Il congedo parentale spetta ai genitori entro i primi 12 anni di vita del bambino (o dall’ingresso in famiglia in caso di adozione o affidamento) per un periodo complessivo, tra i due genitori, non superiore a dieci mesi secondo le nuove norme, elevabili a undici se il padre lavoratore si astiene dal lavoro per un periodo, continuativo o frazionato, di almeno tre mesi.

I mesi di congedo parentale possono essere utilizzati anche non consecutivamente ed essere ripartiti non equamente dalla coppia, ma nessuno dei due genitori può usufruire del congedo parentale per più di 6 mesi. I genitori possono usufruire il congedo parentale anche contemporaneamente.

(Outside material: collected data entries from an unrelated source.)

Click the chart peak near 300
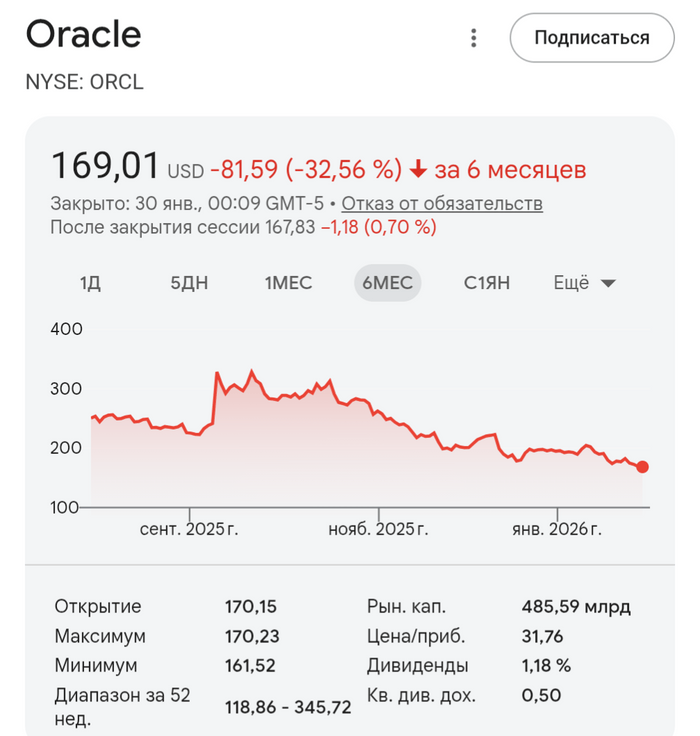 [x=217, y=373]
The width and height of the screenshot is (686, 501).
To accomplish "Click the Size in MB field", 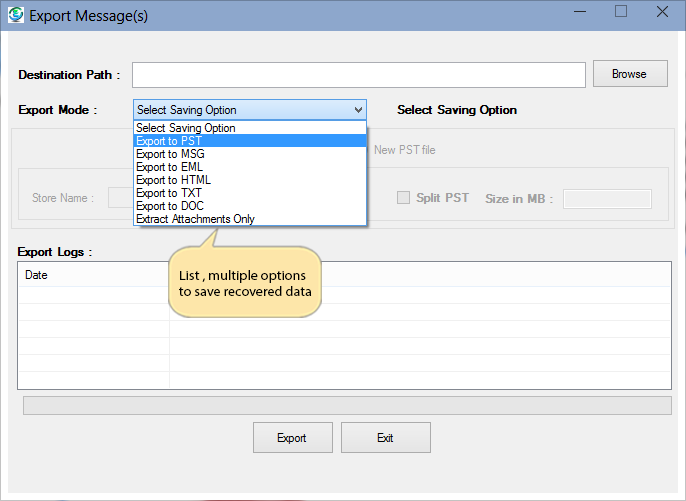I will (607, 199).
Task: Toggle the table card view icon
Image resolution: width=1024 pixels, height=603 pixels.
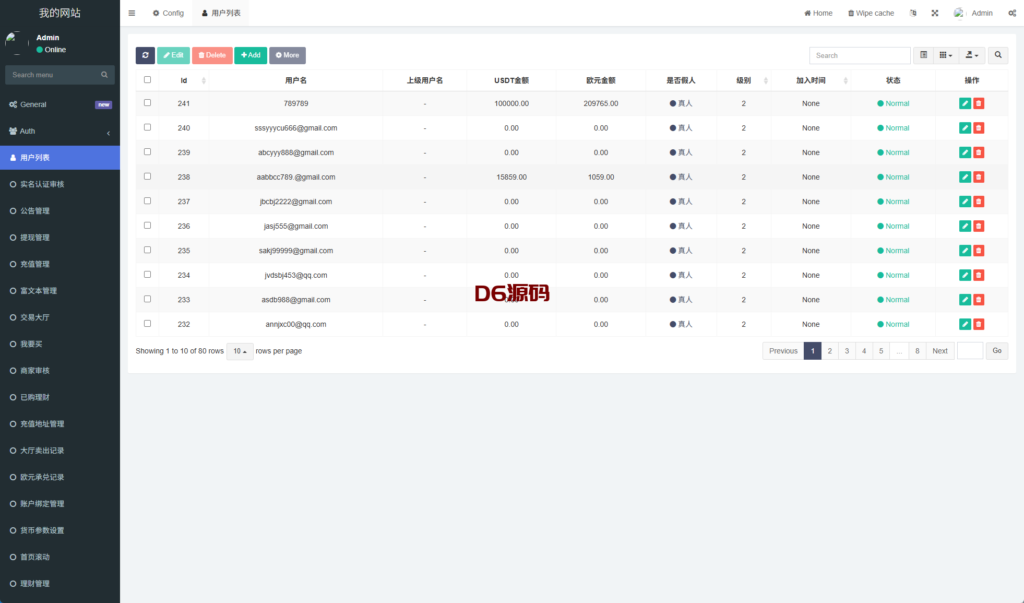Action: click(x=923, y=55)
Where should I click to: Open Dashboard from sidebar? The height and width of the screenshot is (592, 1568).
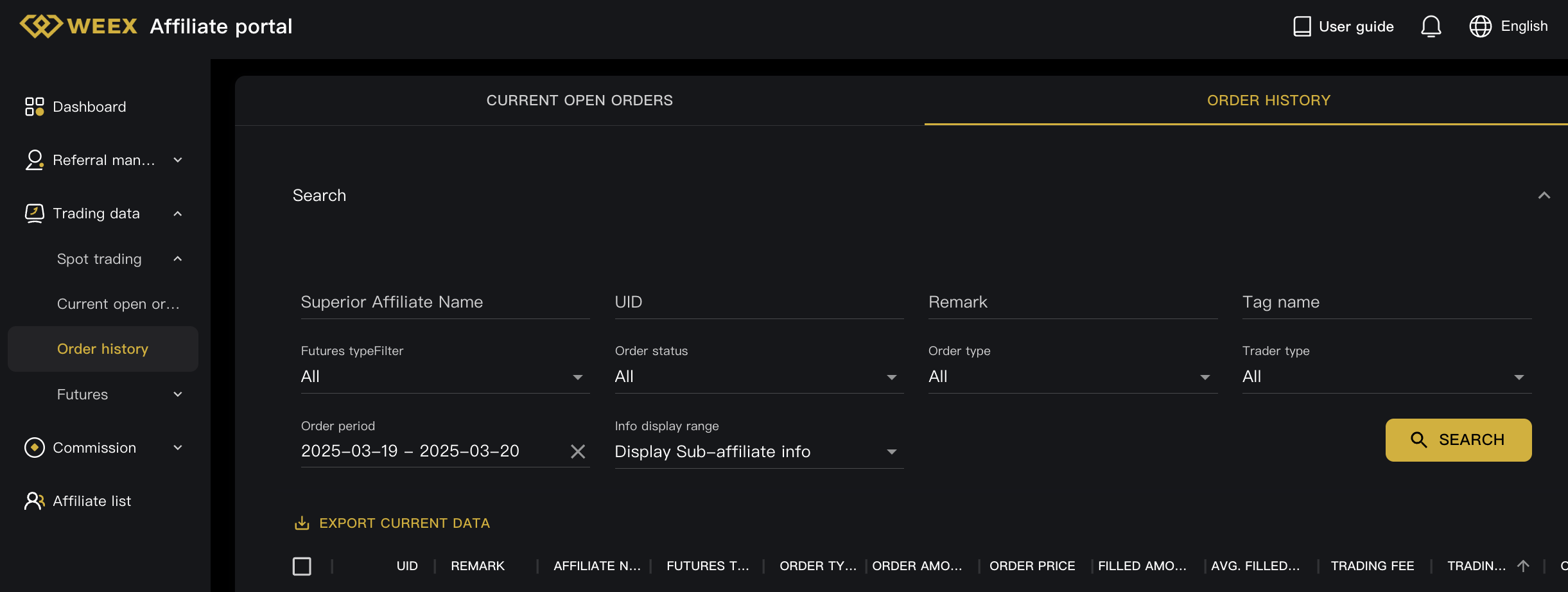89,107
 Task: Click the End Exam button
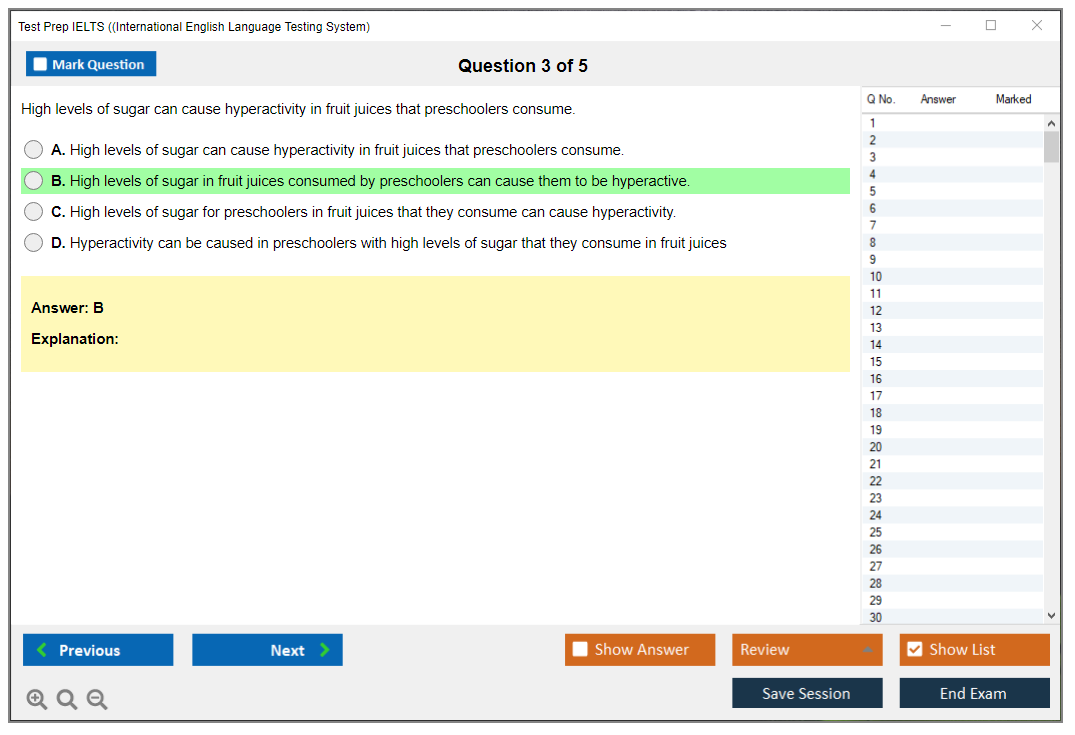point(974,693)
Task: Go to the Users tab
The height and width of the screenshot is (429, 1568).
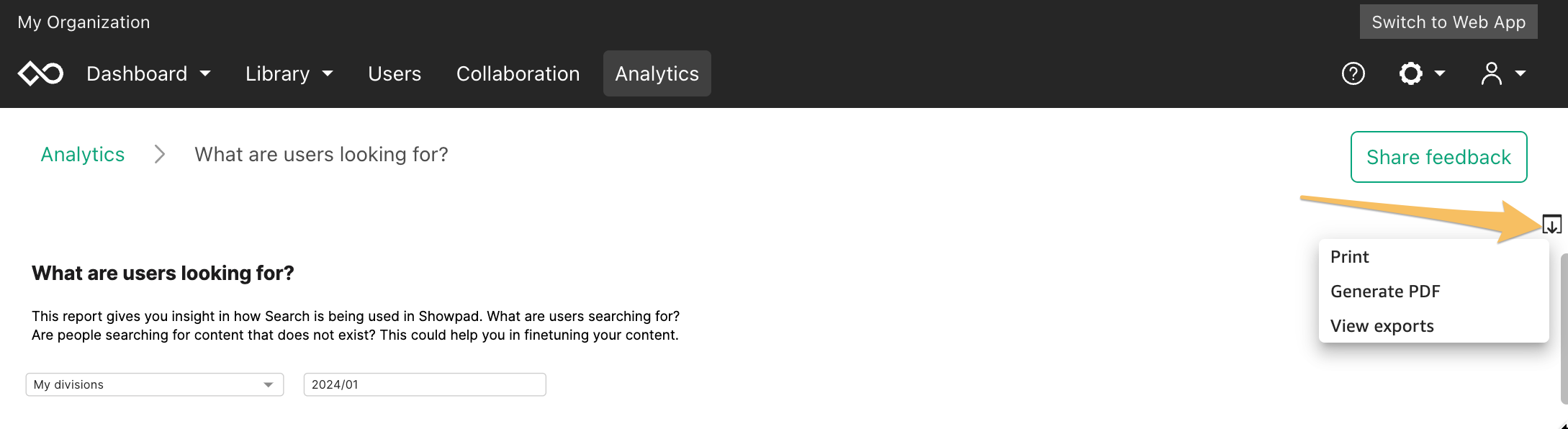Action: 395,73
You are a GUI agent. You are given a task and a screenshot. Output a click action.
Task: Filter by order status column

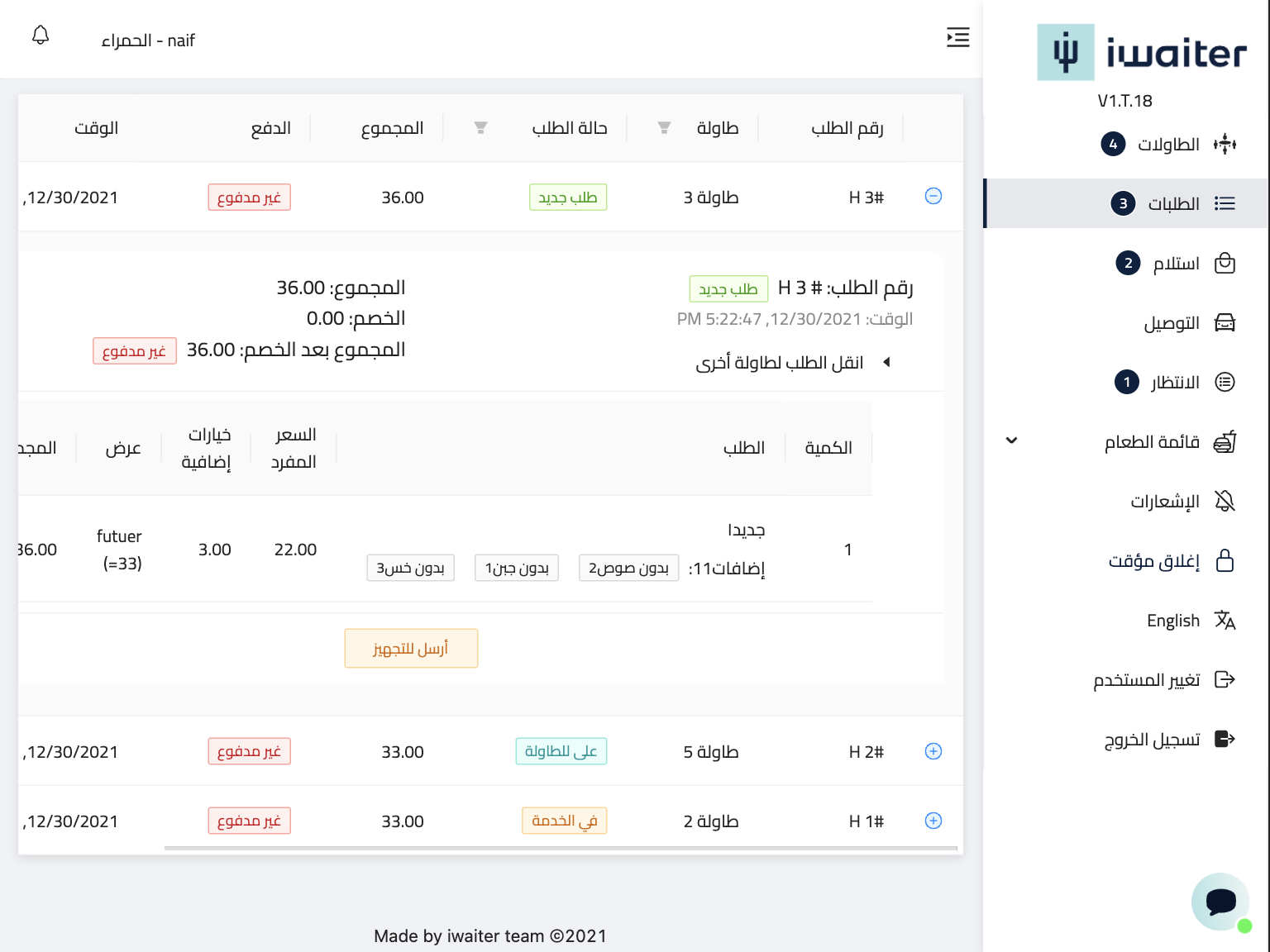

La scorsa Manovra ha aumentato l’indennità del congedo parentale 2024. Con queste modifiche, l’indennità del secondo mese è salita dal 30% al 60%, che diventa 80% per il 2024. La legge di Bilancio, infatti, ha inserito una nuova norma che porterà i primi due mesi di congedo parentale a un indennizzo dell’80%.
Dal 2019 l’Unione europea ha adottato una direttiva specifica che prevede linee comuni sui congedi di paternità, stabilendo che alla nascita di un figlio o una figlia i padri hanno diritto a 10 giorni lavorativi di congedo. Una nullità rispetto al congedo obbligatorio previsto per le madri, una conferma della gender-gap che inizia tra le mura di casa e ricade su ogni aspetto della vita privata, a partire dal lavoro.

Insomma, anche le norme sul congedo sono “poco moderne” come Zvonimir Boban, ma il diritto è specchio della società, di cui segue i cambiamenti e gli stimoli. E fa sempre in tempo ad ammodernarsi.